- Problem details: Please restate, word for word, the lines below that begin at the one with "Click the Guest Network people icon" and end at the one with "Given: Click the 25th". Leave out all other lines.

Data items

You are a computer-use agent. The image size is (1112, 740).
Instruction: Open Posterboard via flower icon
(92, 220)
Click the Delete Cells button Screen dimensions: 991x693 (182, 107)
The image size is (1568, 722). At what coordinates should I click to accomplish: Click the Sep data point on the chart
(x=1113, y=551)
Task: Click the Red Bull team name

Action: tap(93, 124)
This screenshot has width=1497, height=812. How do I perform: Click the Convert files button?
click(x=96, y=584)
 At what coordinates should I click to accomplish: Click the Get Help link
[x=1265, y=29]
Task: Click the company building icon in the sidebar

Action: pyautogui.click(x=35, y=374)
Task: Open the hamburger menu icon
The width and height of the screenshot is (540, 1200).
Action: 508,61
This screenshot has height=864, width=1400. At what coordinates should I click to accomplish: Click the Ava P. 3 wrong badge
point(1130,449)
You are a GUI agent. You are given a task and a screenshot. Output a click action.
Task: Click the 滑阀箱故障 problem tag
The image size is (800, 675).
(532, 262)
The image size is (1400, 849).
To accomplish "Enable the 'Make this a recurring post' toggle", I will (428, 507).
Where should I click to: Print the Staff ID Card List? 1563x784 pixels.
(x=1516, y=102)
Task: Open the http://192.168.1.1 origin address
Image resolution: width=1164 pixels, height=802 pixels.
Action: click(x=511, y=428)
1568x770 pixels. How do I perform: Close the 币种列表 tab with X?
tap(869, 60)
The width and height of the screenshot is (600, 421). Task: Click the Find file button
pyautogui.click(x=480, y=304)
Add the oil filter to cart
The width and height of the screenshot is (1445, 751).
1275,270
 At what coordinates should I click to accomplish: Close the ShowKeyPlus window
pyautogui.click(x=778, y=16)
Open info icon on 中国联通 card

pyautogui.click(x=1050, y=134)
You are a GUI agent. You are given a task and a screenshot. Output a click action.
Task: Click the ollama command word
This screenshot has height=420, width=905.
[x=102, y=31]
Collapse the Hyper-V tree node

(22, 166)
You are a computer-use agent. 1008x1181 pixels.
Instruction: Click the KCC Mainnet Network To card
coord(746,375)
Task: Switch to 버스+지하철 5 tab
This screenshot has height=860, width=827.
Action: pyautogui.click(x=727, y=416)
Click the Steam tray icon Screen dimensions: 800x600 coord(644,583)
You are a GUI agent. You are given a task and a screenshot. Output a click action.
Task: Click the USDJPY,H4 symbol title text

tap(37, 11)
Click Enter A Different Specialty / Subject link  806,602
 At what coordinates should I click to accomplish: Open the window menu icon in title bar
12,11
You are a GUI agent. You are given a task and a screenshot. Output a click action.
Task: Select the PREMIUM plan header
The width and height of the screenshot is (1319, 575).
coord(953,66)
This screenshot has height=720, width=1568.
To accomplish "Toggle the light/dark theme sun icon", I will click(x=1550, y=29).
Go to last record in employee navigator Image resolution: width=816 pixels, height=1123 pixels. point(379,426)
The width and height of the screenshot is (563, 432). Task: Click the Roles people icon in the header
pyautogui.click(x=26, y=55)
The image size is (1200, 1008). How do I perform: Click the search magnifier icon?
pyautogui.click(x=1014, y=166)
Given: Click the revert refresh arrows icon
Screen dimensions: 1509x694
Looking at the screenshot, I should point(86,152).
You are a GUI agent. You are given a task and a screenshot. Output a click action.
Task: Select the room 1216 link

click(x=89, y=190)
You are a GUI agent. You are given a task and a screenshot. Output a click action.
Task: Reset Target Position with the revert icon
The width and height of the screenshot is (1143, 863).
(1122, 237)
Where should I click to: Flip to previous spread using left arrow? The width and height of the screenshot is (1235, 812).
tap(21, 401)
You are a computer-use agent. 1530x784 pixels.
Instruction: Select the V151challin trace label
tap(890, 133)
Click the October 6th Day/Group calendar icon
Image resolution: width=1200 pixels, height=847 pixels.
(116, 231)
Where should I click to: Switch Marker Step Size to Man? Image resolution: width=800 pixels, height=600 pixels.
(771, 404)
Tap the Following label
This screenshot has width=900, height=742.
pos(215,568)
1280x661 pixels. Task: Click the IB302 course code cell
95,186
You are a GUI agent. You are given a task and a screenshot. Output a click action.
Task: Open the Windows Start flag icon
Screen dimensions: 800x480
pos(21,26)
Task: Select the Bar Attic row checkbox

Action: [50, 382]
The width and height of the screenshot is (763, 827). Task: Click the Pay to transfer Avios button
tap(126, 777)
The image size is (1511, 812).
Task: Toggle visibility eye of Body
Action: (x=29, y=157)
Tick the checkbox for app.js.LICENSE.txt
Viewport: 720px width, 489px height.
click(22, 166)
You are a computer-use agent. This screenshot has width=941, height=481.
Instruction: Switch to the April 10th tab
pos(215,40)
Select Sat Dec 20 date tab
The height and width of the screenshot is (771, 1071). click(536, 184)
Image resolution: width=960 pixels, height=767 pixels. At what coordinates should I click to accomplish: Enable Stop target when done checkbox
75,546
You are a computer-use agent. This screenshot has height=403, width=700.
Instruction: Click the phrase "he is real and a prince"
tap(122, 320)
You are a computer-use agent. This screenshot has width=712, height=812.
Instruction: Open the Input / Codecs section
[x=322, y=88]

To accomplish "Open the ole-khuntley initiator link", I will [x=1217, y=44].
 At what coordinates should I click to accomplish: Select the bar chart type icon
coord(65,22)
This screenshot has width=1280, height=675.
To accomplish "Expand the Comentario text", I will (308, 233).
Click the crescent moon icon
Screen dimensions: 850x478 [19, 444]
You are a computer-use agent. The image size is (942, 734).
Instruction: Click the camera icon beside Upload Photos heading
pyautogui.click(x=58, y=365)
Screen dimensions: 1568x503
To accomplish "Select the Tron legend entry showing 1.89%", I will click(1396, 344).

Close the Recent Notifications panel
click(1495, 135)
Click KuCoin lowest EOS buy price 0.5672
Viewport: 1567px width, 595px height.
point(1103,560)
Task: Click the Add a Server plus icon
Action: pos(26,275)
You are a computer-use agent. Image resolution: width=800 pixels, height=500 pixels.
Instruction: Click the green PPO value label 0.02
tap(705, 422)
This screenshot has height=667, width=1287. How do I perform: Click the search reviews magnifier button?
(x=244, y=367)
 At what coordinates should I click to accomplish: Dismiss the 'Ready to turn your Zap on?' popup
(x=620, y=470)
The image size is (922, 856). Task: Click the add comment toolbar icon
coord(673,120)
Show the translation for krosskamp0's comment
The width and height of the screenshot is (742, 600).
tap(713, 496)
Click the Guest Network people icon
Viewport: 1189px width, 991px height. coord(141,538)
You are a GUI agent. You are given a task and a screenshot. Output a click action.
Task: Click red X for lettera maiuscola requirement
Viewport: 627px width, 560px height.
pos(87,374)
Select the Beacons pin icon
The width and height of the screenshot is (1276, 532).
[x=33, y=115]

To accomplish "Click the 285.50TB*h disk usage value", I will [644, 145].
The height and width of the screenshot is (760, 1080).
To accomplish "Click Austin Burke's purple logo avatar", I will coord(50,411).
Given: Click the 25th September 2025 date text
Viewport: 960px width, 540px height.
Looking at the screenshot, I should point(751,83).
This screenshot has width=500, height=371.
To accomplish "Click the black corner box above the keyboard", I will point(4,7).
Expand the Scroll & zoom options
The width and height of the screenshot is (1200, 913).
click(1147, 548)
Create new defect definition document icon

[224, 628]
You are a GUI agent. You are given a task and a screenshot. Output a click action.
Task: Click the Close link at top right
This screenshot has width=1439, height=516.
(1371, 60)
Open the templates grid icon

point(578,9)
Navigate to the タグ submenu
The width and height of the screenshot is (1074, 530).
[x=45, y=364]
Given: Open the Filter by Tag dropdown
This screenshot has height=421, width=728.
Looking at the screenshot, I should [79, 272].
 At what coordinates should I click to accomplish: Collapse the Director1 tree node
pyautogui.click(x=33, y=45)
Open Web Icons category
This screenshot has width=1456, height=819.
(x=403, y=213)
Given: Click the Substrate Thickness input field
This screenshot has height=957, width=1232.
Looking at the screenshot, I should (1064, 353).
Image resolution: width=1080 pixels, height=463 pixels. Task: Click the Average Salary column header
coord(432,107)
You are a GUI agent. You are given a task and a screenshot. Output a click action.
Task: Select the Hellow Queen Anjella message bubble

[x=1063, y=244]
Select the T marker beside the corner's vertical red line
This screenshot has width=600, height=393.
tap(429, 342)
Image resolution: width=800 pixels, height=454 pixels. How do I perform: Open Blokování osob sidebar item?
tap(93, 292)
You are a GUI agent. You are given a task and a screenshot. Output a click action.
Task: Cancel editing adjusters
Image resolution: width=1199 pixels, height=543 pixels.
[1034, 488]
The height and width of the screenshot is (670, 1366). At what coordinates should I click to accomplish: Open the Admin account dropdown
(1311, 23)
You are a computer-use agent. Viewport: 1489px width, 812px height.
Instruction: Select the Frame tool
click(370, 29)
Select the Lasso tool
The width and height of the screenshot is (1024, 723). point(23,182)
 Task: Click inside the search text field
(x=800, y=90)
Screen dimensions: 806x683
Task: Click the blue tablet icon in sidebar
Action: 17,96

- Response area:
Click the Guest Network people icon
Viewport: 1189px width, 991px height. coord(141,538)
You are a GUI agent. You are given a task and a screenshot. Output a click action.
Task: Click red X for lettera maiuscola requirement
Viewport: 627px width, 560px height.
pos(87,374)
Select the Beacons pin icon
The width and height of the screenshot is (1276, 532).
[x=33, y=115]

To accomplish "Click the 285.50TB*h disk usage value", I will [644, 145].
The height and width of the screenshot is (760, 1080).
To accomplish "Click Austin Burke's purple logo avatar", I will coord(50,411).
Given: Click the 25th September 2025 date text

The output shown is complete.